Dreams Deferred
By Langston Hughes
What happens to a dream deferred?
Does it dry up
Like a raisin in the sun?
Or fester like a sore--
And then run?
Does it stink like rotten meat?
Or crust and sugar over--
like a syrupy sweet?
Maybe it just sags
like a heavy load.
Or does it explode?
--
She sits across from me on the train, the exhaustion of her body mimicked in the tattered fibers of her clothing. It is 9:17 p.m.; I am on my way home from work and my ankles throb after eight hours of standing. Sagging over her slight shoulders, engulfing her beanpole wrists, her black jacket is three sizes too big, maybe an older brother’s, the elastic cuffs frayed at the ends, in parallel with her raspy brown hair that is no longer in a pony tail. Nearly empty, the subway car’s orange sherbet seats, bright lights, advertisements for foot surgeons, and new kinds of beer are all too familiar. Distracted by nothing, I stare, saddened to the core by this young girl and everything she represents.
Alone, she sits on the other side of the aisle. No more than ten, she is with no one, on her own. In rhythm with the speeding train, her legs rock back and forth, too short to reach the floor, perfectly childish. She sits forward to allow the backs of her knees to sit perfectly on the edge of the seat. She is a little kid.
After two stops, she reaches into her bag – an oversized, blue shopping bag - with her left hand and pulls out a sandwich wrapped in aluminum foil. Peeling away layers of foil and wax paper, she finally gets to her dinner: a bacon and egg sandwich on a white roll. Parts of the bacon are too crispy so she cracks them off and throws them on the floor to join the foil. Furthering the perfect image of a child, her feet now hang above scraps of food, the same as a toddler who sits in a booster seat above the Cheerios they’ve thrown all over. This is her dinner. For dessert, she eats a donut from Dunkin Donuts. This is her meal.

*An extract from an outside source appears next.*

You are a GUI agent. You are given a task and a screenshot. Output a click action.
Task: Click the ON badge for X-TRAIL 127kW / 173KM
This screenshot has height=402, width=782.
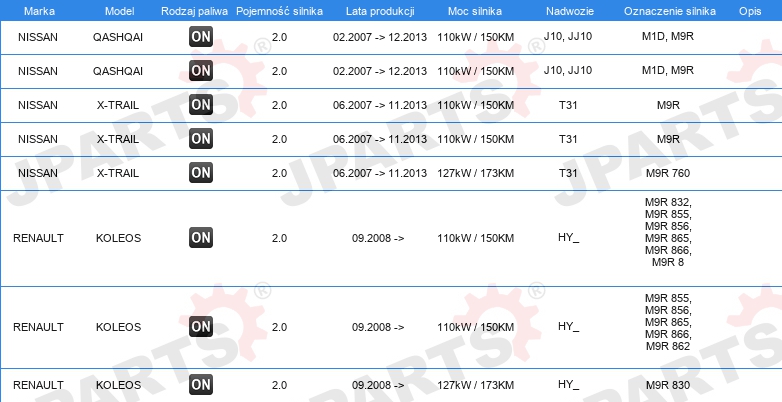click(201, 173)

Instead of a booster seat, a mother and father sitting with her for dinner, a family member with her on the train, a schoolbag, she continues her journey alone. She looks comfortable, as if she has done this many times before. But, in spite of her hardened shell and the independence defaulted upon her, she is still just a child with a playful curiosity in her eye. She starts to play with her food, the aluminum foil of her dinner becomes her distraction for the few remaining stops.
With great attention to detail, she tears one piece into a rectangle and folds it in half two times. Playing dress up, imitating, emulating, the role models from T.V., her block, movies, music, magazines, she puts the foil in her mouth, suctions it around her top teeth, and smiles into the window to admire her new grill. Stretching her neck to see her reflection, she laughs out loud in delight, pleased, smiling with joy at the altered reality she dressed-up her way into. Thrilled, her eyes sparkle, someone all of a sudden.
Three seconds later, as quickly as it comes, it goes, her amusement stops. With no one to acknowledge her or play along, to believe, to pretend, defeat sets in and, with a face of dejection she removes her grill and throws it on the floor. Her dreams, like the drool on the side of her mouth, wiped off and thrown away.
The doors open at her stop. She hops off her chair, grabs the huge blue shopping bag, and gets off the train in one of the most crime-ridden areas of the Bronx. Below her seat sit bits of crispy bacon, stale bread, and her dreams. Still alone, she climbs the stairs.
--
I worry about the state of our children. I miss my friend Eve, I mourn for her future (Gabriela’s beautiful phrasing), think of her family, miss our friendship, her laughter, smarts, concern for people. I just miss her. Her death and the violent way she left the world is on my mind all the time and affects me all the time in complicated ways I am not fully able to understand or articulate. Yet, one of the questions I come back to again and again is this: What are we doing to our young people? As I ride my bike through the streets and pages of case studies, crime statistics, and Op-Ed columns, I am saddened by the state of childhood, by how we have failed a generation of young people. It hurts me to know that 10-year-old children do not believe in their dreams -- dreams not just deferred, but dreams they never believed to begin with.